The hermaphroditic, narrowly funnelform, five-petalled and reddish to purple or yellow flowers with a dichlamydeous perianth usually grow in stalked pairs, more rarely in small panicles, axillary at the branch apices. They have both bracts and bracteoles. The small calyx is pitcher-shaped with small teeth and the corolla is double-lipped, with a recurved, tongue-shaped lower lip.

The long corolla tube is more or less hairy inside. The ovary is inferior with a long, firm, more or less hairy style with a large, head-like stigma. The five filaments are about as long as the corolla and are partly hairy in the lower part. Nectaries are present.

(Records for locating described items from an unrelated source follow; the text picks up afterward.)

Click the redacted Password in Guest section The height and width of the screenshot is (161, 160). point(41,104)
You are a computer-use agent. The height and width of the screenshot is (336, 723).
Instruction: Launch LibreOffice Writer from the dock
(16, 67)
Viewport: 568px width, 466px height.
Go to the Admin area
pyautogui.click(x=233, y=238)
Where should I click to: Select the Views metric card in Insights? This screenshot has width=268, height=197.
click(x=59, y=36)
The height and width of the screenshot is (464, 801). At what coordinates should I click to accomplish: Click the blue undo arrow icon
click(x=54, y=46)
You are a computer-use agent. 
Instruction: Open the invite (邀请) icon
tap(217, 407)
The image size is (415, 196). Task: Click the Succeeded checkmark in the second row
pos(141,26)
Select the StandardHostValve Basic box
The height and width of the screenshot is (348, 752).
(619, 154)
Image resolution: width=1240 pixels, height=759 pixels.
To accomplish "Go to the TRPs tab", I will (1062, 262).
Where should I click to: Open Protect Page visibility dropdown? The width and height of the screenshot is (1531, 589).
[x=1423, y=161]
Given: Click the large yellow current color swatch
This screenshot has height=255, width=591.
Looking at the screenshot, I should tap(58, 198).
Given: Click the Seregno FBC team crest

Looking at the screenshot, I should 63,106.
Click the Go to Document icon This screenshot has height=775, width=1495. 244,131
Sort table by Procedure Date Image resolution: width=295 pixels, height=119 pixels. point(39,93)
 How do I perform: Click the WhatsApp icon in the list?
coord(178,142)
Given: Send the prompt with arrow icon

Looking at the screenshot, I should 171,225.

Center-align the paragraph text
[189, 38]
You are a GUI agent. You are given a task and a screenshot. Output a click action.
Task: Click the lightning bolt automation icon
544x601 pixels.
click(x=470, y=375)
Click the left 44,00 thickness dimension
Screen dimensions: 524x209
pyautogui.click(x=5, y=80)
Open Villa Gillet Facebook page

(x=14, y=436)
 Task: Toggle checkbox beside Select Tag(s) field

The plants bloom fragrantly between May and July and in October and November they bear 4-6 millimeters large, roundish to ovoid, pruinose and blue-black, smooth berries with several seeds and calyx remains at the top. The seeds are ellipsoid to elongated and somewhat compressed.

==Distribution==
It grows on neutral to alkaline soils up to 3200 meters above sea level. Its origin is in Western China, Tibet, Nepal, Bhutan, India and in the Asian tropics. Worldwide cultivation has led to spontaneous occurrences in other places.

==Ecology==
The nectar attracts insects and hummingbirds, the berry-fruits birds. The plants can be affected by powdery mildew, aphids and thrips. The species is used for insect- and bird-friendly green walls. Its stems are used in the Philippines as a binding material in fence construction. It can also be propagated via cuttings, in which use of the plant hormone 1-aminobenzotriazole (ABT1) improves rooting.